Nurse Anesthetist or Certified Nurse Anesthetist is a nurse practitioner specializing in the field of study known as anesthesia. In the practice of medicine, anesthesia is defined as a temporary state being induced to lose sensation and/or awareness. A Nurse Anesthetist are trained to provide a range of anesthesia under the supervision of a qualified health professional such as a podiatrist, physician, dentist or anesthesiologist. Nurse Anesthetists is a type of Advanced Practice Registered Nurse and are well-respected and highly compensated medical professionals.
What is a CRNA?
CRNA is the acronym used for a Certified Registered Nurse Anesthetist. A CRNA is an advanced RN with a graduate-level degree who is certified within anesthesia. CRNA's administer anesthesia for a range of procedures and surgeries. They work closely with medical professionals such as anesthesiologists and physicians before, during, and after medical procedures. A CRNA works in a number of different settings within healthcare such as ambulatory care facilities, hospitals, dental offices, trauma wards, surgical centers, military installations, and pain management facilities.
What Does a CRNA Do?
CRNA's will provide anesthesia for a wide range of procedures in a number of healthcare settings from traditional hospitals to emergency rooms. Outside the operating room, a CRNA may perform a host of administrative functions such as financial management, quality assurance audits, human resources, and risk management assessments. Other services performed by a CRNA can include working with attending physicians with patients in an MRI lab, cardiac catherization, and lithotripsy treatment centers.

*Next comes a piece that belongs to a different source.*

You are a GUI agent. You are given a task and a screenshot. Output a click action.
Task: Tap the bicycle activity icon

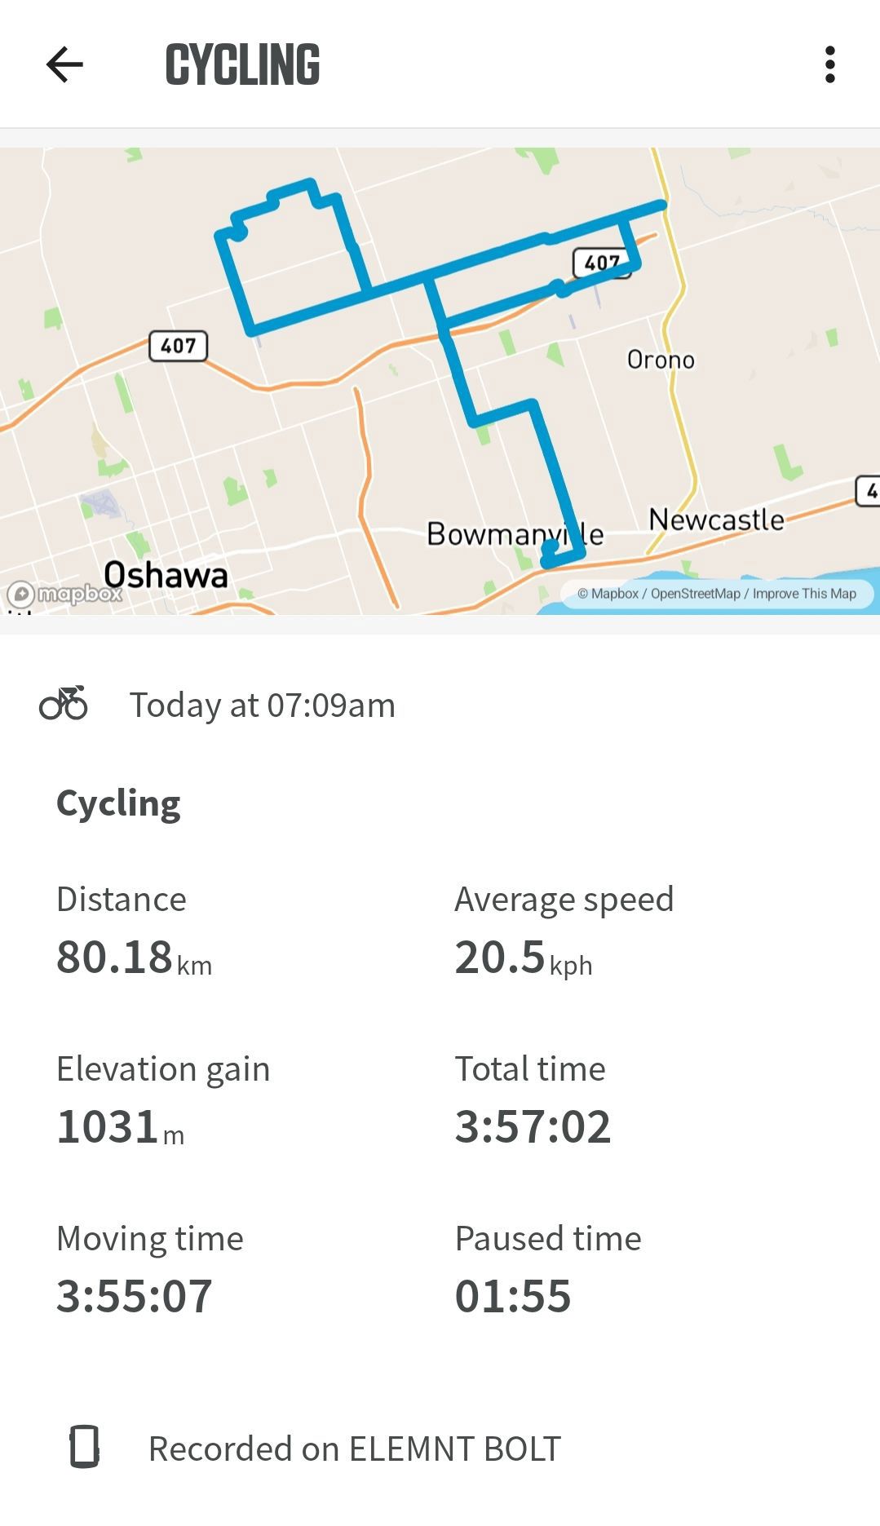[64, 703]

In rural areas, a CRNA is often the only anesthesia provider employed by medical facilities. Healthcare organizations such as pain management centers, surgical centers, trauma units, and obstetrician divisions in remote areas will typically employ a CRNA in lieu of anesthesiologists.
The rapidly growing field for Nurse Anesthetists is estimated to rapidly grow in the coming decade. In fact, the BLS estimates growth to be an astounding 31% through 2024 which is five times the national average job growth outlook. Over 90% of Nurse Anesthetist professionals are represented by the AANA, American Association of Nurse Anesthetists.
How is a CRNA Different from an Anesthesiologist?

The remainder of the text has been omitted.